Johannes Nicolaas Maria ("Jeroen") Straathof (born 18 November 1972) is a retired Dutch racing cyclist and speed skater. Straathof was the first, and still the only, athlete in the world to represent his country at the Summer Olympics, the Winter Olympics and the Paralympics.

Life
Straathof started his sports career as a speed skater, becoming World Junior Champion in Warsaw 1992. His best distance was the 1500 metres, and as the longest distances were his worst he only participated in one international all-round championship in his career. He made his Olympic debut at the 1994 Winter Olympics held in Lillehammer. He was qualified for the 1500 metres and placed 9th. In 1996 the World Single Distance Championships were introduced, and Straathof became the first World Champion over 1500 metres. He was never able to equal this performance or come close to winning another medal, and he made a switch to track cycling.

As pilot at the tandem he teamed up with visually handicapped cyclist Jan Mulder. In 1998 they took part in the World Championships and won the silver medal. At the 1999 European Championships they won the gold, and a year later they were acclaimed 2000 Summer Paralympics champions.

§ Exercise: According to the Straathof passage, in what city did he become World Junior Champion? Rely only on the Straathof passage.

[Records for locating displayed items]
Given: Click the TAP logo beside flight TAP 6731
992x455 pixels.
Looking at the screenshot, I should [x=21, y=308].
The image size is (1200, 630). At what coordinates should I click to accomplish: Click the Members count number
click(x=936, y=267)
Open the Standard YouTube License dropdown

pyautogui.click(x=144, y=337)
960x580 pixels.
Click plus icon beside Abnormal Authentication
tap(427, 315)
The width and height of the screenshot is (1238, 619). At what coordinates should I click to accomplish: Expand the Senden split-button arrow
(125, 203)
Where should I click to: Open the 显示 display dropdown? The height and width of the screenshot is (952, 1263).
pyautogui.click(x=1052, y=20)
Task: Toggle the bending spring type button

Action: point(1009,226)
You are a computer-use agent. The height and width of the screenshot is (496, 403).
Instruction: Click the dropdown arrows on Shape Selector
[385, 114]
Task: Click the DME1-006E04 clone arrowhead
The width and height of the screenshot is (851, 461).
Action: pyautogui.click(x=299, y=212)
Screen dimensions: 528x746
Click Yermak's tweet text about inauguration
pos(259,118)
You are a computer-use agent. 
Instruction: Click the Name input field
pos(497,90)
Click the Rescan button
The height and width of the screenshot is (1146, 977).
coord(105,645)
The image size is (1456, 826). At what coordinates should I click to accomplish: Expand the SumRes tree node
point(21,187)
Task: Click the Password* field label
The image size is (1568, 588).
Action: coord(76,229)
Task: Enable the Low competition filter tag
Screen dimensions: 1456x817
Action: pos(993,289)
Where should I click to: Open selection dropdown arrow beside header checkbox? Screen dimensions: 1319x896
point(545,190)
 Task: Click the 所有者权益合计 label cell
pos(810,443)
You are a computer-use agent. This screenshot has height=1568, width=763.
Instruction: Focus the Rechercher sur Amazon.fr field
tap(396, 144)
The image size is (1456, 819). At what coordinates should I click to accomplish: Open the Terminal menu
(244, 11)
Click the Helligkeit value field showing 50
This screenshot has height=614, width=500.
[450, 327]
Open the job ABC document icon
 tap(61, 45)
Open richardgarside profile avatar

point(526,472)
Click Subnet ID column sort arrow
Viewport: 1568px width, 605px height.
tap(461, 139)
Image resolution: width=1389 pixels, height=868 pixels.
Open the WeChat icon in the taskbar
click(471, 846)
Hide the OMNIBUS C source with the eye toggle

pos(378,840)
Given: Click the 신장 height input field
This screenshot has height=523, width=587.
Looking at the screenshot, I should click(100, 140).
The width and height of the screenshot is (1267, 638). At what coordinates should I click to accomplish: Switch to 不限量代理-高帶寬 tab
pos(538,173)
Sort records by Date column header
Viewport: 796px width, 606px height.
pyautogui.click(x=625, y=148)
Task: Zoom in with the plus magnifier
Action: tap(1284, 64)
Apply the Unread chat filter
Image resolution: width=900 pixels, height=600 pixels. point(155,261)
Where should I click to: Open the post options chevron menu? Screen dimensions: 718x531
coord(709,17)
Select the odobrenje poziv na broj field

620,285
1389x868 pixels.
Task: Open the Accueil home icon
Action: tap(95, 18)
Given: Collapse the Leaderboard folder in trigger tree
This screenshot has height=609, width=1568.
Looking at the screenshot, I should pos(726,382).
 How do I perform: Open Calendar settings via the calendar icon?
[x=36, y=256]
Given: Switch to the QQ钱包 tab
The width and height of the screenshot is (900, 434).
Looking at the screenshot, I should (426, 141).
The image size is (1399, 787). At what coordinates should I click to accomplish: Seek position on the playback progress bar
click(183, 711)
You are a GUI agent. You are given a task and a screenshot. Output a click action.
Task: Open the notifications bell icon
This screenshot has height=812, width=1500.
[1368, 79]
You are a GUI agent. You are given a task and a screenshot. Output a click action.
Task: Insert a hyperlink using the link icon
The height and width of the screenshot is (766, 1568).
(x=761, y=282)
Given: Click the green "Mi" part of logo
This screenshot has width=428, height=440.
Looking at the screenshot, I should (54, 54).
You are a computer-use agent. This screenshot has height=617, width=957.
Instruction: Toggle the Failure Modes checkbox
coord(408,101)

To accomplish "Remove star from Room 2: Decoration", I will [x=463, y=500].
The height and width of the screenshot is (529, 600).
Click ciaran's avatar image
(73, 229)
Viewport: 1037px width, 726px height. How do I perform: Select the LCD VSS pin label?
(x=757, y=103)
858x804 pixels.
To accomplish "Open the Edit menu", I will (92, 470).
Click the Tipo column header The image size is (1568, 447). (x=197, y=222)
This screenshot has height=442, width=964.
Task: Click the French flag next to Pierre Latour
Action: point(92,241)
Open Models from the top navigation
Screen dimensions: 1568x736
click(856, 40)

§ Finished task: Warsaw, in 1992.